==== Record excerpts
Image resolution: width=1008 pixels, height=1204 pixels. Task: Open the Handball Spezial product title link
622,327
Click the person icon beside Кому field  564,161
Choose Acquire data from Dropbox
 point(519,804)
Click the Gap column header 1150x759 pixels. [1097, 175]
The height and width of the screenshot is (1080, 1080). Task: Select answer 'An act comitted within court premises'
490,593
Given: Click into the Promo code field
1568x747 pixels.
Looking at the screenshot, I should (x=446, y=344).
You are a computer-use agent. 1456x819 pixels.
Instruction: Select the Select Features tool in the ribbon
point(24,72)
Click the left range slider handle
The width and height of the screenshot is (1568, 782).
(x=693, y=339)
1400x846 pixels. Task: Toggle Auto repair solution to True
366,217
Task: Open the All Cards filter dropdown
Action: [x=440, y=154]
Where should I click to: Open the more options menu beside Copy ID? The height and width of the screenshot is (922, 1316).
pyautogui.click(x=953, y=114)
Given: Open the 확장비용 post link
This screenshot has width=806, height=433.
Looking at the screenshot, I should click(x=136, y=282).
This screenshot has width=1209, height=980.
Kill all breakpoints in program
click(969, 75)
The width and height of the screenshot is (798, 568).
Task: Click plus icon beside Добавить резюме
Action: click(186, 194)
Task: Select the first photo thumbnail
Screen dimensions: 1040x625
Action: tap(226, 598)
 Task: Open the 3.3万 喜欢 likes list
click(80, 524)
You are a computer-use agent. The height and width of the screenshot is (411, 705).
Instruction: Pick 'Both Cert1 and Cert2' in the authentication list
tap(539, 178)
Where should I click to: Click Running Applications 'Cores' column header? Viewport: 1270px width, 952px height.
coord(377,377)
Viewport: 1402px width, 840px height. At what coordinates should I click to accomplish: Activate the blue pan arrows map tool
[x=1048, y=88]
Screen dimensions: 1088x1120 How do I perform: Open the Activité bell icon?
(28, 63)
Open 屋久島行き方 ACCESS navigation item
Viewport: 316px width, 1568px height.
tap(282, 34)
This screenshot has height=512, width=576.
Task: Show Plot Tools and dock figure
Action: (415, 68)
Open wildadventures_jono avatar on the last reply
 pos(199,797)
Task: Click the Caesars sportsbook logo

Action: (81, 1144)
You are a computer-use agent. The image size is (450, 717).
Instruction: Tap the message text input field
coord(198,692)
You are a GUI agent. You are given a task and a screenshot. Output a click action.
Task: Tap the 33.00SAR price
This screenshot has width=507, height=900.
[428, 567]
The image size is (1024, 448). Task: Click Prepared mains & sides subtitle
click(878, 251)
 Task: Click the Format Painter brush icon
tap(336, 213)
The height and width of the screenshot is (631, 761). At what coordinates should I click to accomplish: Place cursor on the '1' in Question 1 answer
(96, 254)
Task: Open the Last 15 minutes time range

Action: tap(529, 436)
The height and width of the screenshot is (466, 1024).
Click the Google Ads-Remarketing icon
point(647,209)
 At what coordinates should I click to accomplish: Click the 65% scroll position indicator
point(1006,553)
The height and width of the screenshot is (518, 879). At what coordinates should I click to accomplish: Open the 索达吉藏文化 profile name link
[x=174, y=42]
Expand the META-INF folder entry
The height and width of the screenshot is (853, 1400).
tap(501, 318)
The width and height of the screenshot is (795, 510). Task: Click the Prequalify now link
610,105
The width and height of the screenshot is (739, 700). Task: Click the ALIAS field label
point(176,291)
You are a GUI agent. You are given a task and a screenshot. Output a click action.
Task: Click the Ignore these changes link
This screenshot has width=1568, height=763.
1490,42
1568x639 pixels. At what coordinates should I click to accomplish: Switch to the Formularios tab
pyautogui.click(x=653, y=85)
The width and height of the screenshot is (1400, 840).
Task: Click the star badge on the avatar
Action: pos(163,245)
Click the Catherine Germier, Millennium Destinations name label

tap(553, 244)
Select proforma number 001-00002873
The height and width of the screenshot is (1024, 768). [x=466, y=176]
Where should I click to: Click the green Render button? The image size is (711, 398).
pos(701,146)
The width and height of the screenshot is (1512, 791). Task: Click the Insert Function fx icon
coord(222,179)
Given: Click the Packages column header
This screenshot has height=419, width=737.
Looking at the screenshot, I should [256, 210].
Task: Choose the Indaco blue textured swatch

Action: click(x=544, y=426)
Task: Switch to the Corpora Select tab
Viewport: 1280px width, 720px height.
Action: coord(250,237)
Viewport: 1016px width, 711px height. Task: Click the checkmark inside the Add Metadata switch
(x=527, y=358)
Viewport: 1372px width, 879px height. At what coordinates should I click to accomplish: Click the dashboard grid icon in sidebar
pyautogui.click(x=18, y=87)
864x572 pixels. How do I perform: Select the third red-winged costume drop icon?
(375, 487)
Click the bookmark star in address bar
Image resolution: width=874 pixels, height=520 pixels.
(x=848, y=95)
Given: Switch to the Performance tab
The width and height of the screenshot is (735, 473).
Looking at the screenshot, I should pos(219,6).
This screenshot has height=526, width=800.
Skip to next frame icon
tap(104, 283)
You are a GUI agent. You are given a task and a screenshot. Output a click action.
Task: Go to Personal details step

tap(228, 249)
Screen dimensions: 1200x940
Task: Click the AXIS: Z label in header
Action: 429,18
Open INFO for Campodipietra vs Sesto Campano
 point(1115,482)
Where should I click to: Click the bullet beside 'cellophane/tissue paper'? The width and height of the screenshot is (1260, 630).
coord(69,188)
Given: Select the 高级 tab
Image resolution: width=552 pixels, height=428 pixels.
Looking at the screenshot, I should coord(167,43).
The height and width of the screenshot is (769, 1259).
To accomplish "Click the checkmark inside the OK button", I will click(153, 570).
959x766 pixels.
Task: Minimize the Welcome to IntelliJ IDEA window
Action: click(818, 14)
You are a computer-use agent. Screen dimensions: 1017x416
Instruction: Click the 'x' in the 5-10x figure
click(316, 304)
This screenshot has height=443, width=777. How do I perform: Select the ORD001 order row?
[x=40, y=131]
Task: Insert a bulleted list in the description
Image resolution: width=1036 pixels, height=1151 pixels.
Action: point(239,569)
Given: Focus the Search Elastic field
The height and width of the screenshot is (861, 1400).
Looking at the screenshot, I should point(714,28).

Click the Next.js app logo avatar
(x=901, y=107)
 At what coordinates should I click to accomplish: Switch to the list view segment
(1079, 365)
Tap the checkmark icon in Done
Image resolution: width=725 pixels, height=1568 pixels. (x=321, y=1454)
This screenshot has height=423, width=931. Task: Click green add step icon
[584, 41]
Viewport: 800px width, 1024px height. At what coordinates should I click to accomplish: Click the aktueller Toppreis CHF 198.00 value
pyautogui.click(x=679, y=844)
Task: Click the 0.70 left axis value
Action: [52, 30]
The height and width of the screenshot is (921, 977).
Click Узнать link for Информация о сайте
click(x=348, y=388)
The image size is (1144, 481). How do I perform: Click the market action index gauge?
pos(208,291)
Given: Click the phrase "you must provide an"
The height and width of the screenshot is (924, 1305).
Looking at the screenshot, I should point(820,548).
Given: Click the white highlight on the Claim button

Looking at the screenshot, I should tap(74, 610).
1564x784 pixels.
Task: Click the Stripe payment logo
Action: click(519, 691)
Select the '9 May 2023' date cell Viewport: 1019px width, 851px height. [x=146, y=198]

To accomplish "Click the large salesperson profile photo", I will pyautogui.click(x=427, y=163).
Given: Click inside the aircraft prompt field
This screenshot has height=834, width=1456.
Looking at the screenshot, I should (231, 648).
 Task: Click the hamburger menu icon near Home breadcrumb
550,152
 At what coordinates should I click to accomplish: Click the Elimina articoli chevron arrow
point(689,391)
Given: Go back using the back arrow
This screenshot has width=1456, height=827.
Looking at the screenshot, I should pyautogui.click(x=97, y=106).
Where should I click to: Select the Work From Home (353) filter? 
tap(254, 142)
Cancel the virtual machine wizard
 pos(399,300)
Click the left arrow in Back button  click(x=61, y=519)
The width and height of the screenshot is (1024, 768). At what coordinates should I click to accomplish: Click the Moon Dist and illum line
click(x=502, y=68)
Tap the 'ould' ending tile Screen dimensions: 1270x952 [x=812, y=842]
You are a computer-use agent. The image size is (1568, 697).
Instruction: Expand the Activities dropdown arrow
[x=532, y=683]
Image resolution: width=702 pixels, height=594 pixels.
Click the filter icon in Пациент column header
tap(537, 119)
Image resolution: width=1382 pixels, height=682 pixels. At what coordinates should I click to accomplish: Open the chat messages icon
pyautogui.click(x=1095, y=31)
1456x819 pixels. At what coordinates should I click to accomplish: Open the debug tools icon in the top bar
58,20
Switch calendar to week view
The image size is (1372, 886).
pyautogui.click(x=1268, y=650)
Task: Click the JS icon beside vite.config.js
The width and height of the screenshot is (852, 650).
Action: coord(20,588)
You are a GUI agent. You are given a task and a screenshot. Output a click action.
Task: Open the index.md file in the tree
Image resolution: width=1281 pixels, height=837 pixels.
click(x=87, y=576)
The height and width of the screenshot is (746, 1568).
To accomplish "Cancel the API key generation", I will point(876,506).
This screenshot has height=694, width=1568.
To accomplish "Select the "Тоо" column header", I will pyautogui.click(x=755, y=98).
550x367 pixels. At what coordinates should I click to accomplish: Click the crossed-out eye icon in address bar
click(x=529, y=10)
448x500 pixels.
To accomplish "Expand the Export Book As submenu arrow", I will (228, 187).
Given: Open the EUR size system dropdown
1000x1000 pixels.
========
## Problem requirements
Reproduce word for word the listing above, starting with the line that contains "This screenshot has height=526, width=800." and continuing down to the line that contains "Image resolution: width=725", both of those lines included.

## Complete answer
This screenshot has height=526, width=800.
Skip to next frame icon
tap(104, 283)
You are a GUI agent. You are given a task and a screenshot. Output a click action.
Task: Go to Personal details step

tap(228, 249)
Screen dimensions: 1200x940
Task: Click the AXIS: Z label in header
Action: 429,18
Open INFO for Campodipietra vs Sesto Campano
 point(1115,482)
Where should I click to: Click the bullet beside 'cellophane/tissue paper'? The width and height of the screenshot is (1260, 630).
coord(69,188)
Given: Select the 高级 tab
Image resolution: width=552 pixels, height=428 pixels.
Looking at the screenshot, I should coord(167,43).
The height and width of the screenshot is (769, 1259).
To accomplish "Click the checkmark inside the OK button", I will click(153, 570).
959x766 pixels.
Task: Minimize the Welcome to IntelliJ IDEA window
Action: click(818, 14)
You are a computer-use agent. Screen dimensions: 1017x416
Instruction: Click the 'x' in the 5-10x figure
click(316, 304)
This screenshot has height=443, width=777. How do I perform: Select the ORD001 order row?
[x=40, y=131]
Task: Insert a bulleted list in the description
Image resolution: width=1036 pixels, height=1151 pixels.
Action: point(239,569)
Given: Focus the Search Elastic field
The height and width of the screenshot is (861, 1400).
Looking at the screenshot, I should point(714,28).

Click the Next.js app logo avatar
(x=901, y=107)
 At what coordinates should I click to accomplish: Switch to the list view segment
(1079, 365)
Tap the checkmark icon in Done
Image resolution: width=725 pixels, height=1568 pixels. (x=321, y=1454)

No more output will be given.